Tidy Evaluation: Dynamic column manipulation using dplyr
When it comes to R, the tidyverse is my dream land. I often have the problem where I want to write a fuction to manipulate data frames, but can’t figure out a good way to pass field names to a function and be able to run dplyr code on it.
I know there are some workarounds to this in base R, but I recently started learning about tidy evaluation. It’s a pretty simple framework in R that allows you to functionalize dplyr commands.
The documentation for this framework is extensive and I suggest reading it. I am going to examples of this that have worked for me here.
Add a column to a dataframe
In this example, I create a function that adds a lagged version of any column in a dataframe to the dataframe.

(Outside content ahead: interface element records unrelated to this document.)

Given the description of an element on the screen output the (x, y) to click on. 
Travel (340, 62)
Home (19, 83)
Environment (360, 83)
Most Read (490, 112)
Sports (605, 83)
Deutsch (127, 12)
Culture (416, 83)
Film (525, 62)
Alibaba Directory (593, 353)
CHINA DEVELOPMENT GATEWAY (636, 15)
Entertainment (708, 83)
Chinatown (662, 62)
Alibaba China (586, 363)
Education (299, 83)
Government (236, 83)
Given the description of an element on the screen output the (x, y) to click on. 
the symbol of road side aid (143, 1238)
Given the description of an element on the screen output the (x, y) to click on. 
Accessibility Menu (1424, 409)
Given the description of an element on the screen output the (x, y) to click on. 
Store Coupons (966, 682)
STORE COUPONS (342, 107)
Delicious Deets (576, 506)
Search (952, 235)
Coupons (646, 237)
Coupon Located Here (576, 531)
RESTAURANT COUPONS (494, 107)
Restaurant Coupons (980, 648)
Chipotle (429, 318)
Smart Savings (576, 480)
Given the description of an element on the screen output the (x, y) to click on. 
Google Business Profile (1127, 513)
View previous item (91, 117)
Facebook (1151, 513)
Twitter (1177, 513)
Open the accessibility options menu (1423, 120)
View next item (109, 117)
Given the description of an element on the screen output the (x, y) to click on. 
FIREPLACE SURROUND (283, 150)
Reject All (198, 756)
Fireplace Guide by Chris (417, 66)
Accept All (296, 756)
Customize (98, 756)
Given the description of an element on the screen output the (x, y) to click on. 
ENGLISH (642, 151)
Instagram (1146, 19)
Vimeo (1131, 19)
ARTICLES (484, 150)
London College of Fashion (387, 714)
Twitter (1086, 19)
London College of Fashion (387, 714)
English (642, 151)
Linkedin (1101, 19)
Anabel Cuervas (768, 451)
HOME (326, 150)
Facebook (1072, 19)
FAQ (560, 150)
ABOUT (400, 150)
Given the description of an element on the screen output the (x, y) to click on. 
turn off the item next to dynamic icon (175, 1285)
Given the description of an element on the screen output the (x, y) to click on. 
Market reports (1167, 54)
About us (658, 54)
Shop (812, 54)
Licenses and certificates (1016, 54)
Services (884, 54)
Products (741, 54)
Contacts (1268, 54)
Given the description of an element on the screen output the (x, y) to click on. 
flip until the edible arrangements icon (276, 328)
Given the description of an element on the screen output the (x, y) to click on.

suppressMessages(library(tidyverse))
add_lag_field <- function(df, col) {
# define new field name
var_name = paste0(col,"_lag")
return(df %>% mutate(
!!sym(var_name) := lag(!!sym(col))
)
)
}
head(add_lag_field(iris, "Sepal.Width"))
## Sepal.Length Sepal.Width Petal.Length Petal.Width Species Sepal.Width_lag
## 1 5.1 3.5 1.4 0.2 setosa NA
## 2 4.9 3.0 1.4 0.2 setosa 3.5
## 3 4.7 3.2 1.3 0.2 setosa 3.0
## 4 4.6 3.1 1.5 0.2 setosa 3.2
## 5 5.0 3.6 1.4 0.2 setosa 3.1
## 6 5.4 3.9 1.7 0.4 setosa 3.6